Exercise objective — Take the entries below and print only the lines from the one with "[Submit] (829, 1255)" through the one with "Kontakt (697, 45)", exactly as they stand, both ends included.

Extracted information —
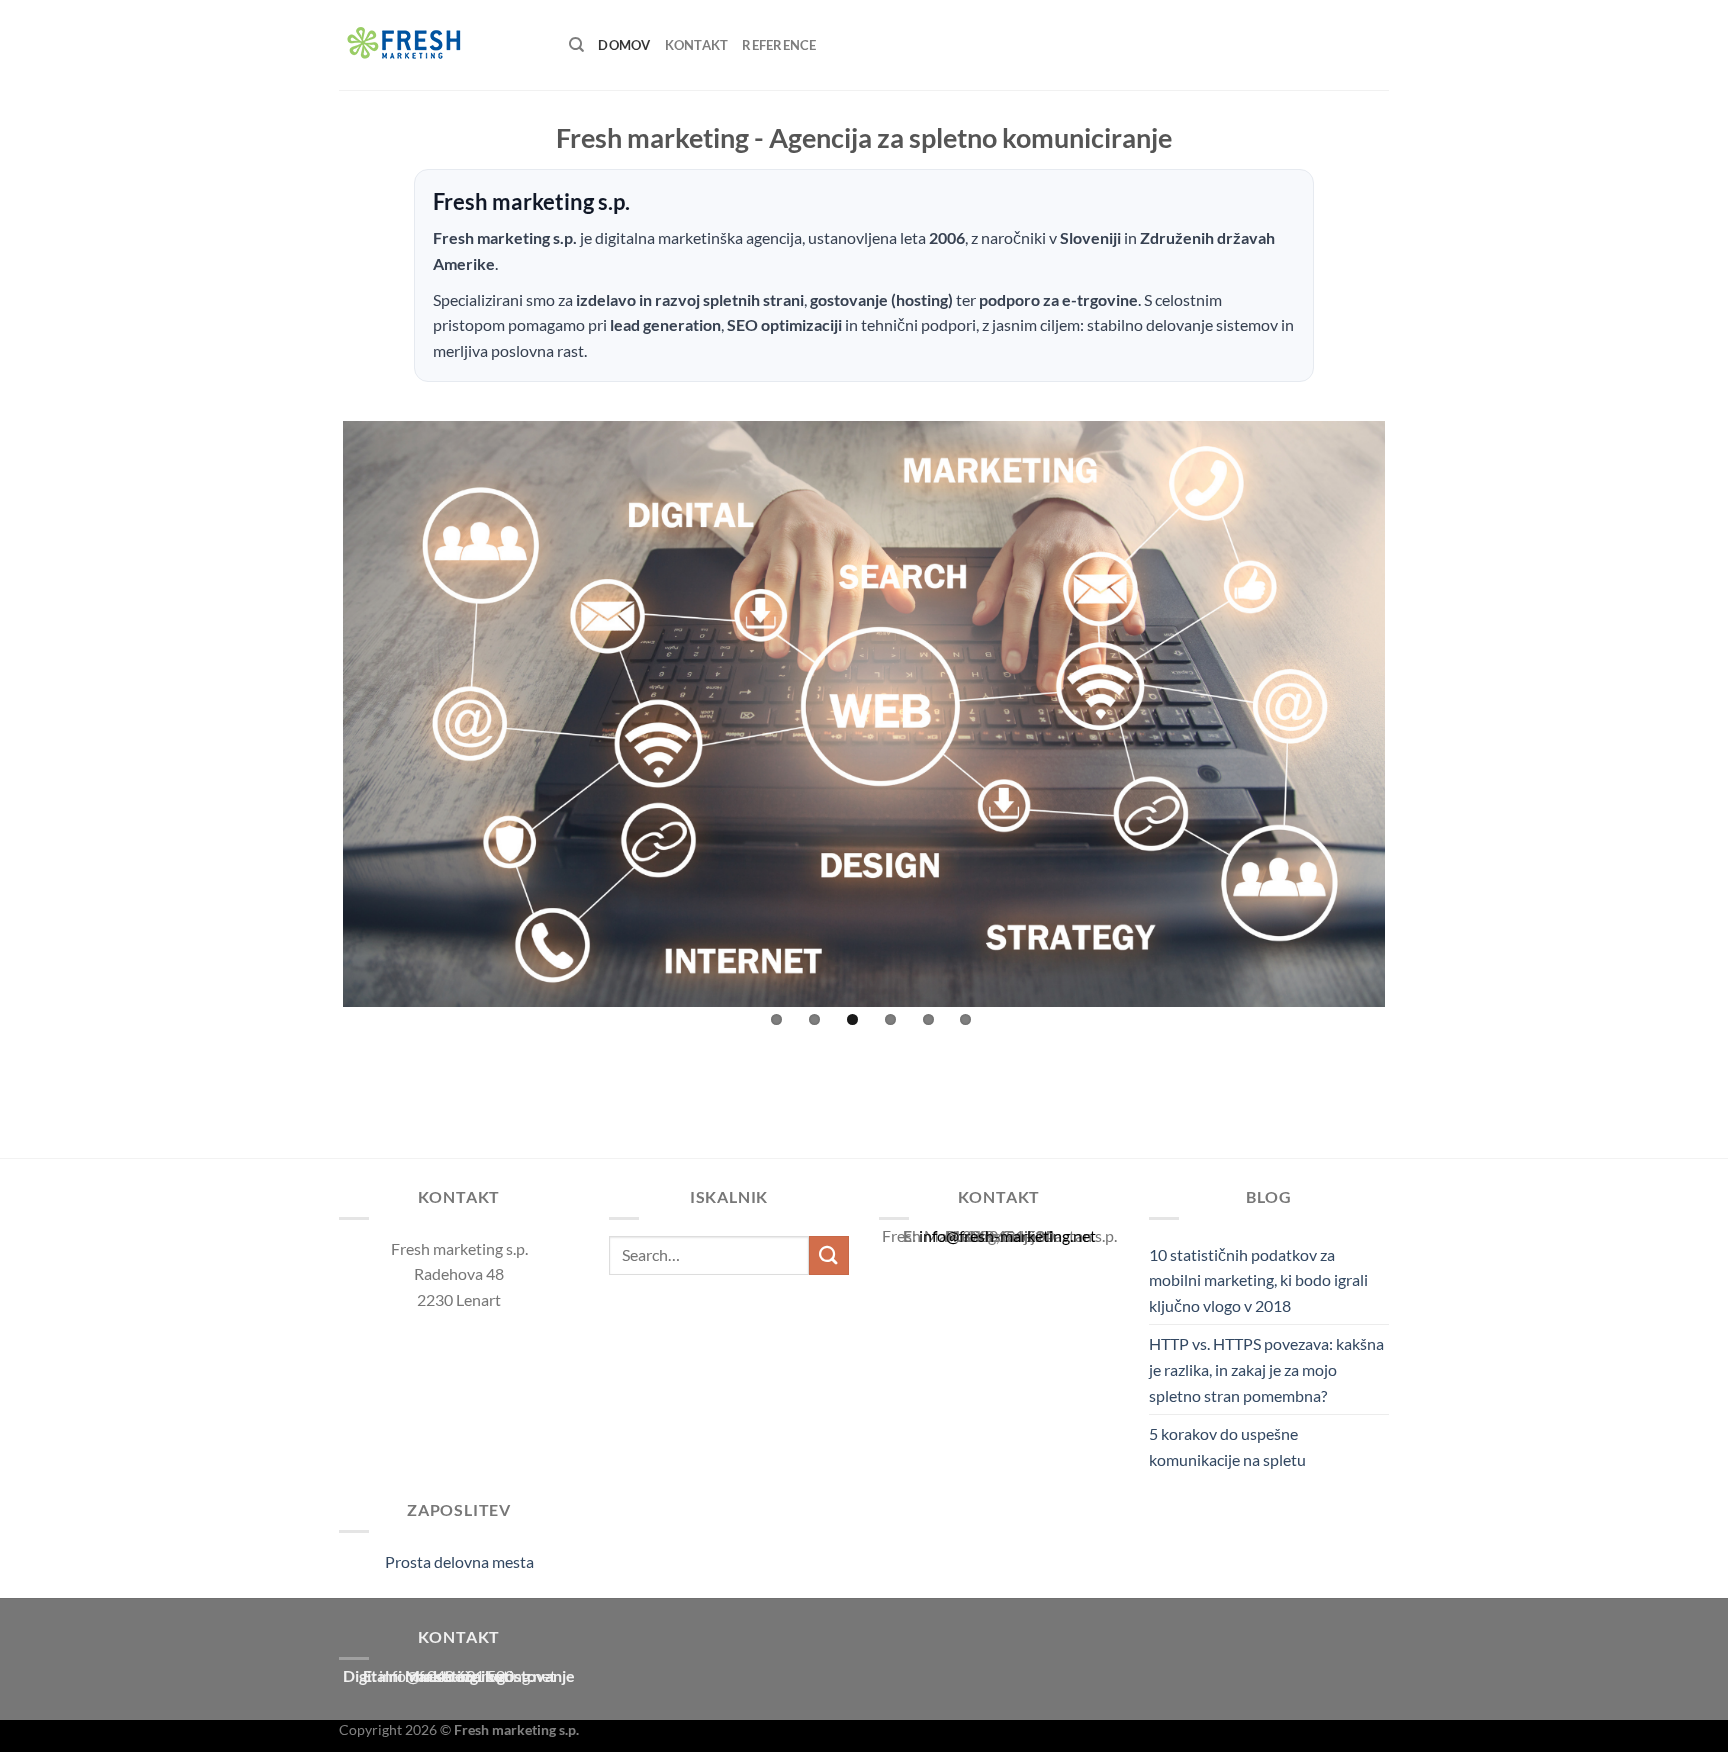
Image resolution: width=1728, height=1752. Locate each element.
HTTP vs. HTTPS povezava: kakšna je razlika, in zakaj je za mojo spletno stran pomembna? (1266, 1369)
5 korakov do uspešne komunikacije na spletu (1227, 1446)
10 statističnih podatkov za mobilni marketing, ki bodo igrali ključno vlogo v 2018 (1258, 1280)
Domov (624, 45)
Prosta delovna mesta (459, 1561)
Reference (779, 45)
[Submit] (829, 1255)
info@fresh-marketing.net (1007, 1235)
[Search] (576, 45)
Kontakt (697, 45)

...

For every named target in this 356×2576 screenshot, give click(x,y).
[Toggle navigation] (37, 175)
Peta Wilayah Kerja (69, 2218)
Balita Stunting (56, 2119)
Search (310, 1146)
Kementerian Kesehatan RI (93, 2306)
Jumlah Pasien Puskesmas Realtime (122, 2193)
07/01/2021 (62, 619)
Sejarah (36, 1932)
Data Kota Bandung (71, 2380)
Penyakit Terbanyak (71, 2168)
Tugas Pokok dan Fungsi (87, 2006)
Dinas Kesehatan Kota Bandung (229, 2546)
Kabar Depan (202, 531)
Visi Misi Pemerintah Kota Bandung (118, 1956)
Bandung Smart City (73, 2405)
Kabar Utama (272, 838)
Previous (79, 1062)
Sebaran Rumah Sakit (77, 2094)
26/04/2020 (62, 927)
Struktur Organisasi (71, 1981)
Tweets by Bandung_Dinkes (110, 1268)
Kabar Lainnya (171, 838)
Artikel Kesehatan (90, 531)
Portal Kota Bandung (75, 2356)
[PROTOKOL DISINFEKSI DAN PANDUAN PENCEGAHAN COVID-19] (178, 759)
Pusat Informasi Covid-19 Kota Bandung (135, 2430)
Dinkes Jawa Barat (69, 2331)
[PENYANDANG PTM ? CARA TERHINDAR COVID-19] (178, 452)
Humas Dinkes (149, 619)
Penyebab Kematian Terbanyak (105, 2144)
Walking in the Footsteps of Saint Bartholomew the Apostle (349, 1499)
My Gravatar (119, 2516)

...

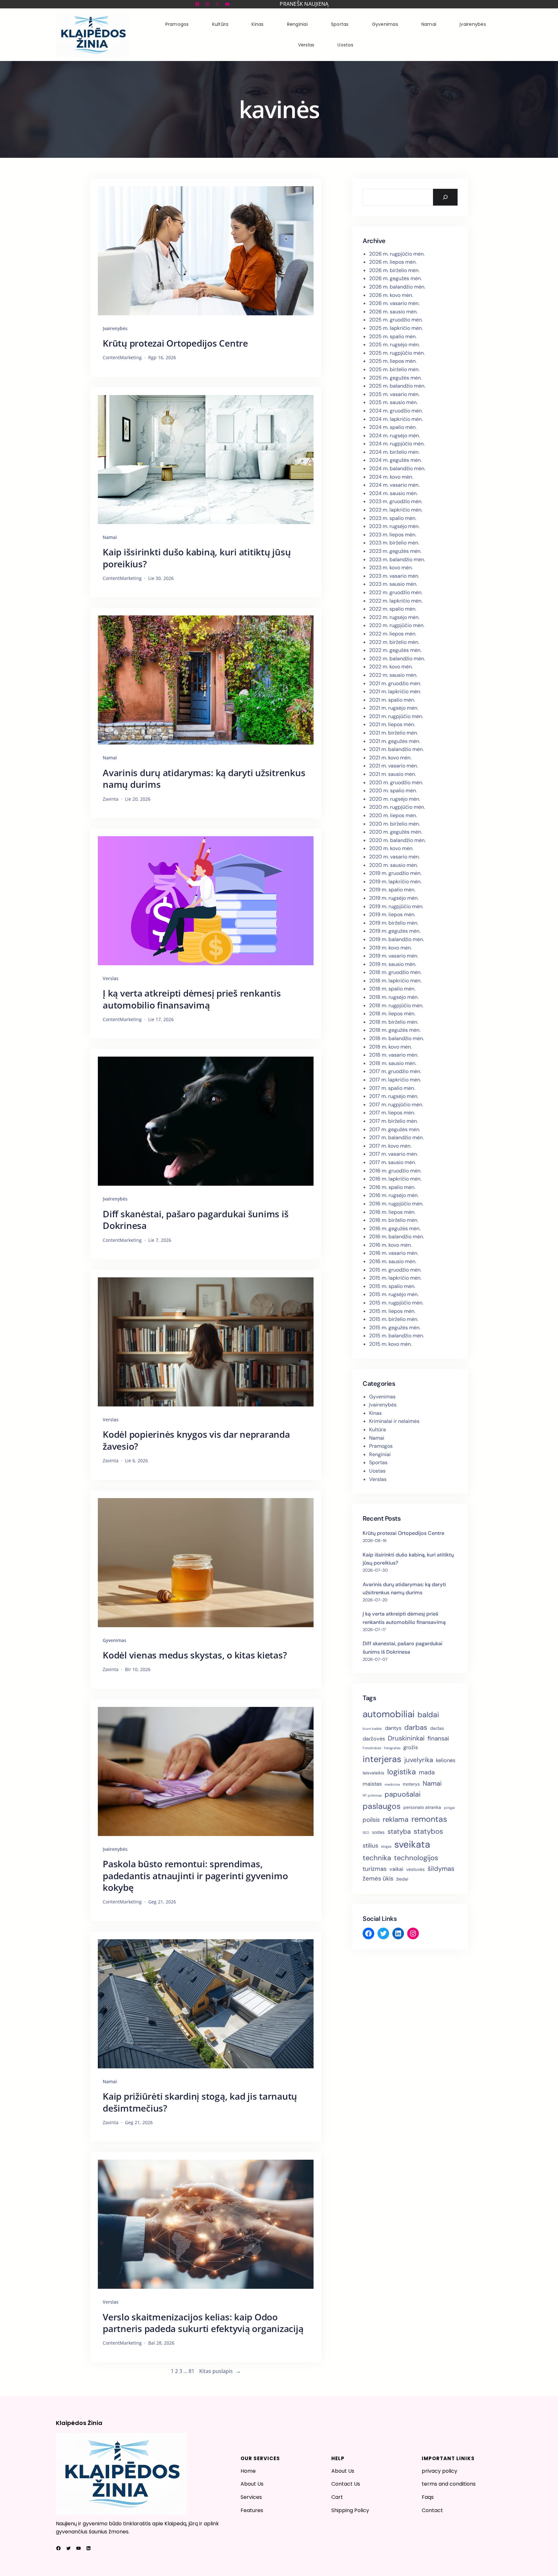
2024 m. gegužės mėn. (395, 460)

Written reply —
[Submit] (829, 1255)
info@fresh-marketing.net (1007, 1235)
[Search] (576, 45)
Kontakt (697, 45)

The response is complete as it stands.